**PROVIDED PASSAGE:**
○ ○ ○ ○
Monday, September 26, 2011

Shopping studies, and what they miss


I went to The Dallas Flea this past weekend. I'm not adequately able to put into words how excited I was for this event, but if it helps, I woke up at seven a.m on a Saturday to go. Flea markets are my Mecca. I love browsing booths hawking overpriced vintage clothes, re-purposed artifacts extracted from someone's backyard, and little girl hair ribbons that resemble plumage from an exotic bird. I quite happily spend hours wandering from booth to booth. Miraculously, my feet never hurt. I am unperturbed by dust and musty smells. And I sort of collapse into some bizarre time continuum where the clock seems to stop. It's not unusual for me to be shocked that I've spent four hours browsing and have not bought a single thing.

A OnePoll survey of 2,000 women showed that 63-year-old woman will spend three years of her life shopping, the Daily Mail reports. Each year, women spend 100 hours and 48 minutes in fashion and beauty stores. And add that to the 94 hours and 55 minutes the average woman passes in the grocery store. Then there's the 49 hours' worth of window shopping, 40 hours trying on shoes (shouldn't this be lumped into fashion?), 36 hours picking out gifts, 31 hours browsing books, 29 hours checking out accessories, and 17 hours getting toiletries.

Studies on shopping behavior always fascinate me. The effort taken to quantify the shopping experience through polls on time spent in stores, behavior engaged in while shopping, and mood  shoppers were in while considering purchases seems a daunting, fruitless task. I know from comments in my own blog posts that women approach shopping in entirely different ways. Some relish the chance to hunt down specific items. Others would rather have have a root canal than enter a store. Shopping is a personal experience, influenced by our individual budgets, learned behavior, social norms and regional location.

My love of shopping is primarily born from early observations during trips with my mother.  She was a champion shopper who stalked store credit cards with a ferociousness usually reserved for mother lions guarding their cubs. She thought nothing of trailing shop employees into back rooms. An afternoon traipsing through the mall in search of a pair of navy blue velvet pumps (just one example of a particularly memorable excursion) got her blood pumping, much in a way a marathoner feels before the start of a race. We often had our most intimate conversations while shopping, which reinforced the bonding behavior such activity often entails.
○ ○ ○ ○
**RECORD EXCERPTS:**

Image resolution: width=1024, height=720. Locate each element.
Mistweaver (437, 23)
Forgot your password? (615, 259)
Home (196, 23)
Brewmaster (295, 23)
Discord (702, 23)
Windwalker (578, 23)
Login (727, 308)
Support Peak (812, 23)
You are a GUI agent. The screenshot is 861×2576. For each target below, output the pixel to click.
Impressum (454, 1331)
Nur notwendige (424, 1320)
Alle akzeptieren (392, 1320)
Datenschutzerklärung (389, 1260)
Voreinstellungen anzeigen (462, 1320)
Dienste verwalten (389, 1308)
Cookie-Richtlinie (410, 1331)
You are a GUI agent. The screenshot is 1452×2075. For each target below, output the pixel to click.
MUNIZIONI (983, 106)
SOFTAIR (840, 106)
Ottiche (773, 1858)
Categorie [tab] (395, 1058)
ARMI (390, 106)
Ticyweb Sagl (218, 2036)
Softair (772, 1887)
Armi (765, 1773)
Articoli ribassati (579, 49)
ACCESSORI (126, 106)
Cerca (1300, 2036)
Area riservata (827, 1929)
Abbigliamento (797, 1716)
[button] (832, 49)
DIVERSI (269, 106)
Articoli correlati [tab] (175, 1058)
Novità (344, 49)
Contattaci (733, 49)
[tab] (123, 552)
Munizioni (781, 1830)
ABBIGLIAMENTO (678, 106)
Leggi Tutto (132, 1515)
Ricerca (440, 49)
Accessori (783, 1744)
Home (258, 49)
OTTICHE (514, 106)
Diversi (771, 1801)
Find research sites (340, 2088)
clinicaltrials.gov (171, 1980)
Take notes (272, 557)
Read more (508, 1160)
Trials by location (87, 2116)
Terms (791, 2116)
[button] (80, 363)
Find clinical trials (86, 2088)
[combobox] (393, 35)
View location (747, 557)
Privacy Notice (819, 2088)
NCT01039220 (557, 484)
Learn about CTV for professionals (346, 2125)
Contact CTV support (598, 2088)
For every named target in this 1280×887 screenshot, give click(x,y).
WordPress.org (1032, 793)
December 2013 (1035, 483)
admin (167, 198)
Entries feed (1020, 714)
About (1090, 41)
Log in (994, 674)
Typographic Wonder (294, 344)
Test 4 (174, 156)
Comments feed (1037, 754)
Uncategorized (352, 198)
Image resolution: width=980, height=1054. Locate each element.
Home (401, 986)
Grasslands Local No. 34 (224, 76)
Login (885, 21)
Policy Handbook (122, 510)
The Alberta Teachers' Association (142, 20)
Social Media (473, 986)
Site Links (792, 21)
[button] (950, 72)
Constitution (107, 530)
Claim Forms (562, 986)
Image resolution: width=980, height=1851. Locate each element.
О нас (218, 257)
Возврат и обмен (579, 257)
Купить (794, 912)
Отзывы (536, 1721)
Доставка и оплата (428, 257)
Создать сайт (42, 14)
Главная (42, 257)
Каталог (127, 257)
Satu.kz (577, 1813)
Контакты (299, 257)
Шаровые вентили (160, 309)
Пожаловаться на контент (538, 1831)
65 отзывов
○ ○ ○ ○
**WORK ORDER A:** In the shopping post, how many hours a year does the average woman spend trying on shoes, according to the survey it cites?
**WORK ORDER B:** Repeat the shopping post word for word from "Studies on shopping" to "and regional location.".

**WRITTEN REPLY A:** 40 hours

**WRITTEN REPLY B:**
Studies on shopping behavior always fascinate me. The effort taken to quantify the shopping experience through polls on time spent in stores, behavior engaged in while shopping, and mood  shoppers were in while considering purchases seems a daunting, fruitless task. I know from comments in my own blog posts that women approach shopping in entirely different ways. Some relish the chance to hunt down specific items. Others would rather have have a root canal than enter a store. Shopping is a personal experience, influenced by our individual budgets, learned behavior, social norms and regional location.